LUCAS SANSEVERINO: Quais são os sinais de que o ciúme está ultrapassando os limites saudáveis?
RENATA BUENO: O ciúme se torna prejudicial quando afeta a confiança ou a liberdade do outro. Por exemplo, monitorar constantemente o parceiro; Proibir amizades ou controlar redes sociais. Ter brigas frequentes baseadas apenas em suspeitas. Esses comportamentos podem ser um sinal de esquemas ativados, como desconfiança/abuso ou abandono, e precisam de atenção.
LUCAS SANSEVERINO: O ciúme pode ser tratado?

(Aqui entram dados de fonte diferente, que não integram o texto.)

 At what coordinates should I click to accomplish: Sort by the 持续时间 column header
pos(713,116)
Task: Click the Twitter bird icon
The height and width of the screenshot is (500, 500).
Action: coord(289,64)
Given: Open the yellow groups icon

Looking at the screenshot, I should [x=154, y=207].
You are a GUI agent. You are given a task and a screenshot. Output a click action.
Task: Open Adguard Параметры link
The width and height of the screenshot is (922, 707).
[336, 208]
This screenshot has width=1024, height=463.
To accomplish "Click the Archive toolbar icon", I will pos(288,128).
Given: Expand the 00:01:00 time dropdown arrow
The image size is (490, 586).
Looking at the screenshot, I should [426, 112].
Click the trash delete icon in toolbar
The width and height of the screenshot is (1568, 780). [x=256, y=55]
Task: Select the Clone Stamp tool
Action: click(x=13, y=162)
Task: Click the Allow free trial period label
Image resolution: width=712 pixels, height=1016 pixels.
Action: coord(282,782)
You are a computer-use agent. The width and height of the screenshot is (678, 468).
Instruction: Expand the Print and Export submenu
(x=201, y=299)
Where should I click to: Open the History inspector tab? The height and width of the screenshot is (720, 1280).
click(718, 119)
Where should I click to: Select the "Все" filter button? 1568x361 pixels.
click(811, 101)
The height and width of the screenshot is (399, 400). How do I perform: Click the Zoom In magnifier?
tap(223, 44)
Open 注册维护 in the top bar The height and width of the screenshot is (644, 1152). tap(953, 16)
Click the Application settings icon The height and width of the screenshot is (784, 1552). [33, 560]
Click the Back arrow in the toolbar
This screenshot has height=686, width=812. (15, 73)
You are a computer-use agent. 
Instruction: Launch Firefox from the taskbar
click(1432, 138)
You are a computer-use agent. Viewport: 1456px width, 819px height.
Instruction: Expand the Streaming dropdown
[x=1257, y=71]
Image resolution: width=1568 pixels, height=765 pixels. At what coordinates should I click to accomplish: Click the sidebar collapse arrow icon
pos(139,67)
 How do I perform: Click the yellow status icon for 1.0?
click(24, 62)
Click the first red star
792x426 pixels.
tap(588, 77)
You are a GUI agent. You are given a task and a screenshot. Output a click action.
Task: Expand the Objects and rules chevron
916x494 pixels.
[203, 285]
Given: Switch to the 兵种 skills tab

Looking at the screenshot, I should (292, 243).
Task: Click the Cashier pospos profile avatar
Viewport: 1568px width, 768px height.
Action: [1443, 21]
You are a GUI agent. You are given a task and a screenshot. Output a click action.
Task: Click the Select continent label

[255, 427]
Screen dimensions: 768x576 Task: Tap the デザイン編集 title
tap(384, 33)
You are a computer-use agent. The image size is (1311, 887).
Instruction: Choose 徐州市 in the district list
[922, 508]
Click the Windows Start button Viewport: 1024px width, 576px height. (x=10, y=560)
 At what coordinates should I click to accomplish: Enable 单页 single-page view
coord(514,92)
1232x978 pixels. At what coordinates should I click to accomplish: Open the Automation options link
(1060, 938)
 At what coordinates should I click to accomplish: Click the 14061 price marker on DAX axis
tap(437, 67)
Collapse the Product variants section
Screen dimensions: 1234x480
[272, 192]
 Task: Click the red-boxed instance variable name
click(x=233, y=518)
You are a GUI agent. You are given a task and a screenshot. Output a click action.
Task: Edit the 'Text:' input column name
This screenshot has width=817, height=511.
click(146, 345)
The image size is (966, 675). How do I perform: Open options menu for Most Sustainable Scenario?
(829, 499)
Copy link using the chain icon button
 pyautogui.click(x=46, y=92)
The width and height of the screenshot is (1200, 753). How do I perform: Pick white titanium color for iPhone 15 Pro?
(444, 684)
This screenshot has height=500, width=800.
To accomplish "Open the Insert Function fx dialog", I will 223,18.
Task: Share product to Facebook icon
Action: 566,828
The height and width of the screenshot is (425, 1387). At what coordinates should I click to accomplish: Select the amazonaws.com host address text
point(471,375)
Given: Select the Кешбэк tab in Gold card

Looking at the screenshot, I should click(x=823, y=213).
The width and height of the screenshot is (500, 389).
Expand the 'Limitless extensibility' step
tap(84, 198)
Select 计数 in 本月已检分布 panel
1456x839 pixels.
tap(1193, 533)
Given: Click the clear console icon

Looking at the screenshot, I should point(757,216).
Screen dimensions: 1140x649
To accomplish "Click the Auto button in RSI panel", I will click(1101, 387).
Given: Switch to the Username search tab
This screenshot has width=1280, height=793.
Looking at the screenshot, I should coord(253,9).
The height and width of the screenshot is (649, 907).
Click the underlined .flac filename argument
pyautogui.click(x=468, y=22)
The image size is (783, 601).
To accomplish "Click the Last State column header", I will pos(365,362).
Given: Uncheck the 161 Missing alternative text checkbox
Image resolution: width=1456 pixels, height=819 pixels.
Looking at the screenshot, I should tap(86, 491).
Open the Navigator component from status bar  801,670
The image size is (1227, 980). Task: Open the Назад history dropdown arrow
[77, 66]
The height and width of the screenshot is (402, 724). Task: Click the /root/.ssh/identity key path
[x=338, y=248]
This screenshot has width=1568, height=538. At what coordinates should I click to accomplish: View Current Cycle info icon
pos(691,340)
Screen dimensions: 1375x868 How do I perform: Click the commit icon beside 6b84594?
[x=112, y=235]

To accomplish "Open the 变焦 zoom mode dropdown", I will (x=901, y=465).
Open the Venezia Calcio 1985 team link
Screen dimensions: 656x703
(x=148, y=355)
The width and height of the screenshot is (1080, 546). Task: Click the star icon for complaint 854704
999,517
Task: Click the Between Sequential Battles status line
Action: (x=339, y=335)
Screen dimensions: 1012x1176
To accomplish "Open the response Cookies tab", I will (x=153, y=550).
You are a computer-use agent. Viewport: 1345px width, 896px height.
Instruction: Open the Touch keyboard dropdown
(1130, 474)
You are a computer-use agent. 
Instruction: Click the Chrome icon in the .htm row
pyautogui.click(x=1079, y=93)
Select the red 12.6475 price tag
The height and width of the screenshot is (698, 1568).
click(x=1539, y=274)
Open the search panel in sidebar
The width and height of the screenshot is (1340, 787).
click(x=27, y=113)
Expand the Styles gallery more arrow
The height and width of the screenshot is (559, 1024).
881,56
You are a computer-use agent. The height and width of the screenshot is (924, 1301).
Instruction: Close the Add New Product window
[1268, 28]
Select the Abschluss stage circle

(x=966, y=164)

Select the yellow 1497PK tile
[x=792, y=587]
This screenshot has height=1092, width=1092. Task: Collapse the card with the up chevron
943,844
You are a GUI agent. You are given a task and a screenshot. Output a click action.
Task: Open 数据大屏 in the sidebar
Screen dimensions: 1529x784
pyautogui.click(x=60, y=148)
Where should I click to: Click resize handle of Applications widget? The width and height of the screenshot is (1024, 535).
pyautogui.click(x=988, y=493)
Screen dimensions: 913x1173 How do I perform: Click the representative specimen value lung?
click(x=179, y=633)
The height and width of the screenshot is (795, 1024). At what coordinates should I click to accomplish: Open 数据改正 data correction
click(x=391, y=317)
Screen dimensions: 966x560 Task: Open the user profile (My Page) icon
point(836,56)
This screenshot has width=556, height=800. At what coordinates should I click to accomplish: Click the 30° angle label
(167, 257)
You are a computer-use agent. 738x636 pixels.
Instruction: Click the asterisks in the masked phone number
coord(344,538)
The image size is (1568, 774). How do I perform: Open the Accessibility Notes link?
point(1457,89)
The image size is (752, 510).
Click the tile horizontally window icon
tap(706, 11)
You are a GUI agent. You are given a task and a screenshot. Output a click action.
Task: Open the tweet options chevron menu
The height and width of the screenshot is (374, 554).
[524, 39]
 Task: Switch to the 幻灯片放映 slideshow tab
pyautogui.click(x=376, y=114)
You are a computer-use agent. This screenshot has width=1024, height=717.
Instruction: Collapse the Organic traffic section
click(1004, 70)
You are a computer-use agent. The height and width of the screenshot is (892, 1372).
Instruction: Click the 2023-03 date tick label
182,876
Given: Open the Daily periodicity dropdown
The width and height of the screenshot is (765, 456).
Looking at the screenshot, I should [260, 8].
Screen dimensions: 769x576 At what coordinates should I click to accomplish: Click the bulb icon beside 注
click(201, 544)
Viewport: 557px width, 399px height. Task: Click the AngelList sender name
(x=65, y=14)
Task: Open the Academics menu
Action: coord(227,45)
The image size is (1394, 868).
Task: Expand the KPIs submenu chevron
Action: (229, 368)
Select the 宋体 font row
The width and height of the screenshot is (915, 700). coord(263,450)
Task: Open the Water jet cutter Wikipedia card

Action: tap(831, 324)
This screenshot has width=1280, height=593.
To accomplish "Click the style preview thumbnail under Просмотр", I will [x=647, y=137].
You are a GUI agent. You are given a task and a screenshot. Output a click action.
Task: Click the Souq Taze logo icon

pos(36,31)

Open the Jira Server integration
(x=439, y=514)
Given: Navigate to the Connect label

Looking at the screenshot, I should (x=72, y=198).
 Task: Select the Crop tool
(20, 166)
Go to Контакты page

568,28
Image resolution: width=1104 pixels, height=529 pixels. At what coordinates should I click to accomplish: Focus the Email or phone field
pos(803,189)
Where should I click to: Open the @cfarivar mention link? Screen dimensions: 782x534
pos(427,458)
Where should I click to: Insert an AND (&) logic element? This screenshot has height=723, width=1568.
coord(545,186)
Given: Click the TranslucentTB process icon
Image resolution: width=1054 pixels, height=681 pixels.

RENATA BUENO: Sim, o ciúme pode ser tratado com psicoterapia. A Terapia do Esquema ajuda a identificar as crenças que levam ao ciúme e a substituí-las por pensamentos mais saudáveis. Também ensina habilidades para lidar com inseguranças, melhorar a comunicação e criar uma base emocional mais estável nos relacionamentos.
LUCAS SANSEVERINO: Como os casais podem trabalhar juntos para superar o ciúme?
RENATA BUENO: O principal é um diálogo aberto e honesto sobre os medos e necessidades de cada um. Trabalhar para reconstruir a confiança, mostrando consistência e transparência. Participar juntos de sessões de psicoterapia para entender como seus padrões emocionais e de apego interagem.
LUCAS SANSEVERINO: Sentir ciúme é sempre um problema?
RENATA BUENO: Nem sempre. O ciúme pode ser um sinal de que você valoriza a relação e quer protegê-la. Mas, quando ele gera comportamentos destrutivos, como controle ou brigas frequentes, é um indicativo de que algo precisa ser trabalhado – seja na relação, seja em crenças pessoais.